A autora aponta que o ascenso das lutas populares no final da década de 1980 permitiu o surgimento de inovações dos mecanismos de participação democrática, como o orçamento participativo, os conselhos de controle social e as experiências de cooperativas e autogestão[3] de empresas pelos trabalhadores. O surgimento e/ou fortalecimento dessas iniciativas relacionam-se com o recrudescimento da crise estrutural do capital e com a implantação de políticas neoliberais. Assim, a pretensão desses mecanismos “é ampliar o controle da sociedade civil sobre o Estado e o mercado, constituindo uma nova hegemonia de poder dos trabalhadores”(PANIAGO, 2008, p. 4). Para a autora, este mecanismos desencadearam uma curiosidade investigativa para verificar, se de fato, houve avanços em direção há libertação dos trabalhadores em relação à subordinação e dependência do capital, ou se estes, “se revelaram como instrumentos renovados de dominação do capital, seja na esfera do Estado, seja na esfera do mercado”(PANIAGO, 2008, p. 4).

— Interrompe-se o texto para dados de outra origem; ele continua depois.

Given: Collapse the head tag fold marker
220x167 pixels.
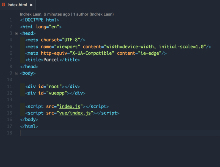Looking at the screenshot, I should (x=17, y=33).
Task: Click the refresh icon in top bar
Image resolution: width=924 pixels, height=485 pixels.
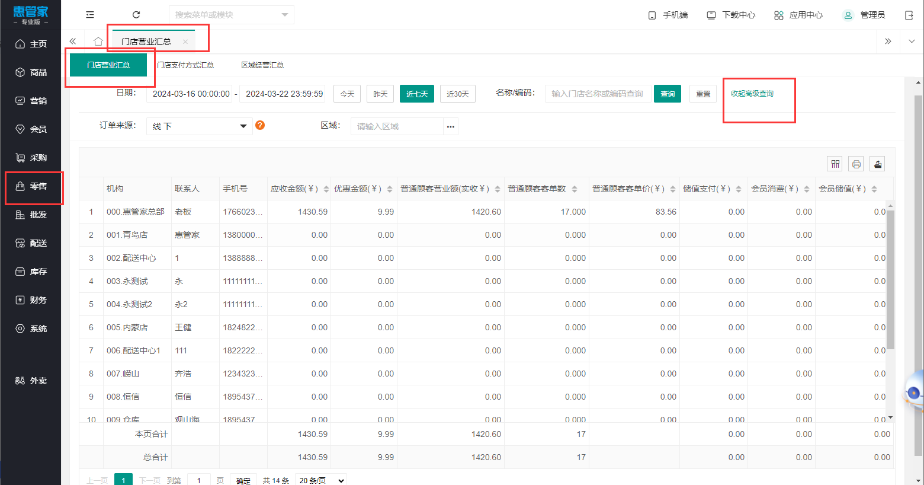Action: 136,15
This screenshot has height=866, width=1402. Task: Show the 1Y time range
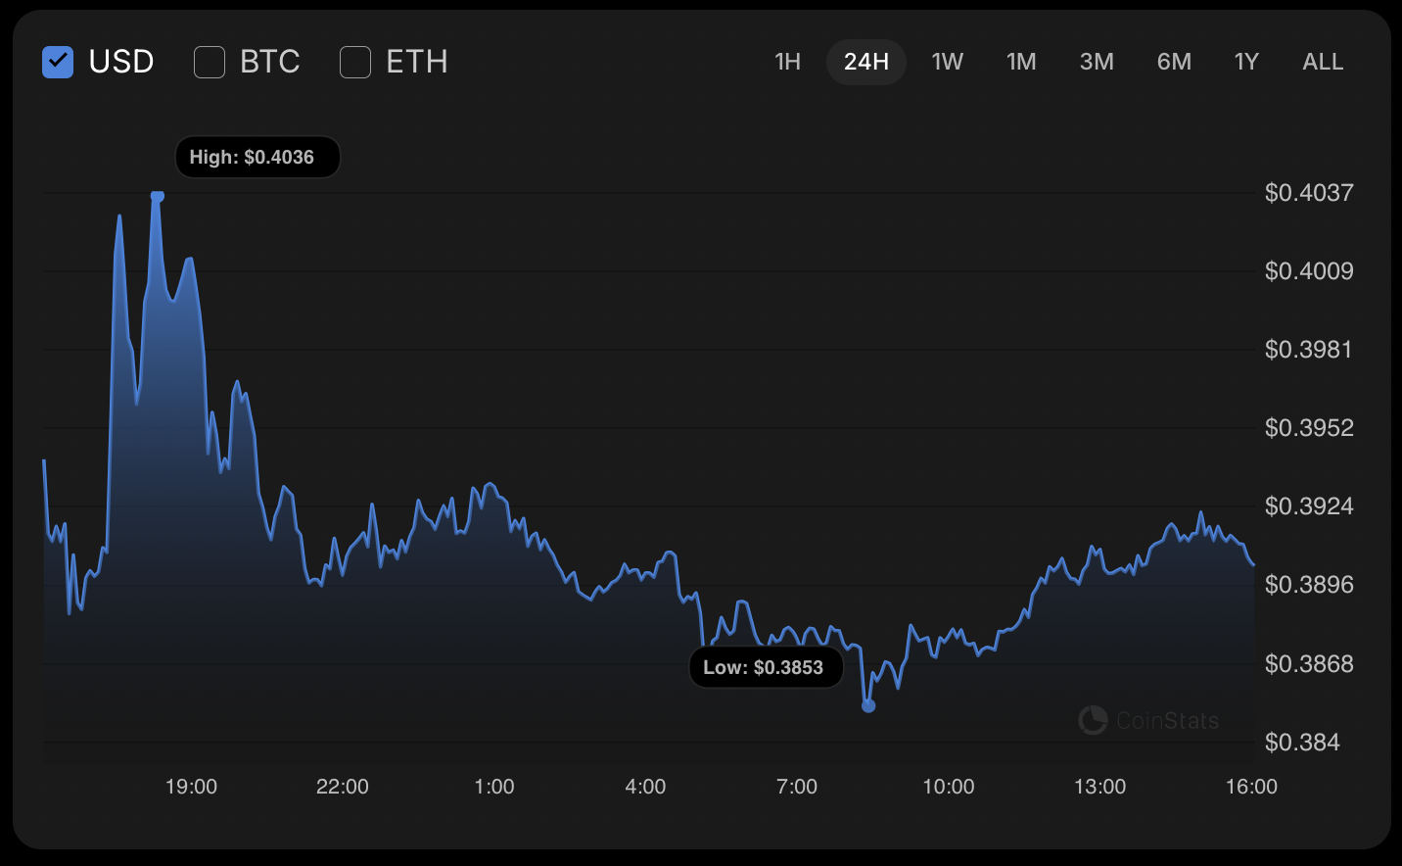click(1246, 62)
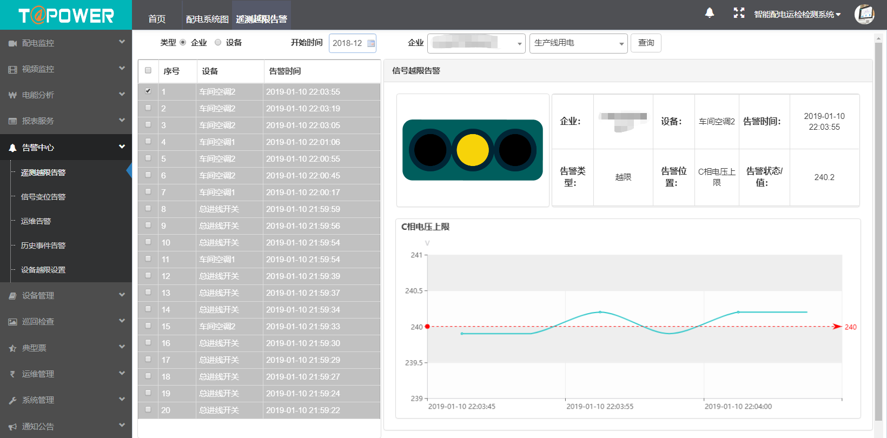The width and height of the screenshot is (887, 438).
Task: Open the 智能配电运检检测系统 dropdown menu
Action: point(797,15)
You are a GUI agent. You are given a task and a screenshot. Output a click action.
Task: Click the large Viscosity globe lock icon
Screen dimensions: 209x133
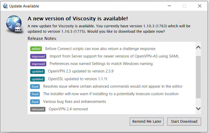click(14, 24)
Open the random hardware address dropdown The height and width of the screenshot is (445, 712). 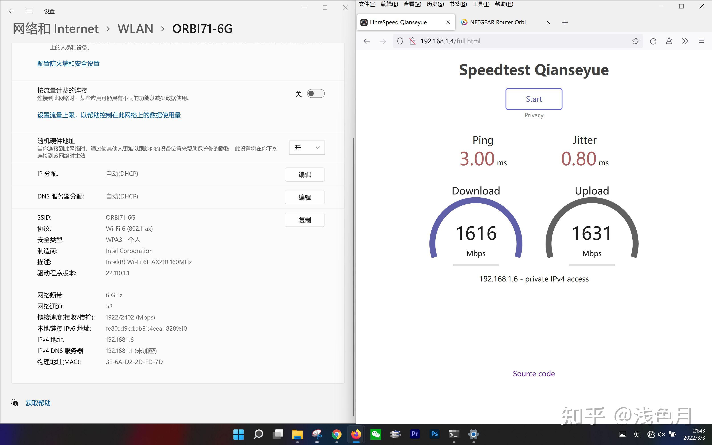[x=307, y=147]
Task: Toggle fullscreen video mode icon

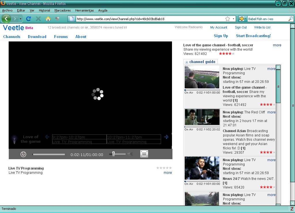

O foco deste trabalho, como mencionado anteriormente, são as cooperativas autogeridas pelos trabalhadores. Essas experiências surgiram, principalmente, a partir da situação de empresas que, por diversos motivos, principalmente a falência, encerraram suas atividades. Essa atitude por parte dos antigos proprietários levou os trabalhadores a ocupar as fábricas e retomar a produção em defesa dos seus postos de trabalho (NOVAES, 2007; PANIAGO, 2008; VIEITEZ e DAL RI, 2001).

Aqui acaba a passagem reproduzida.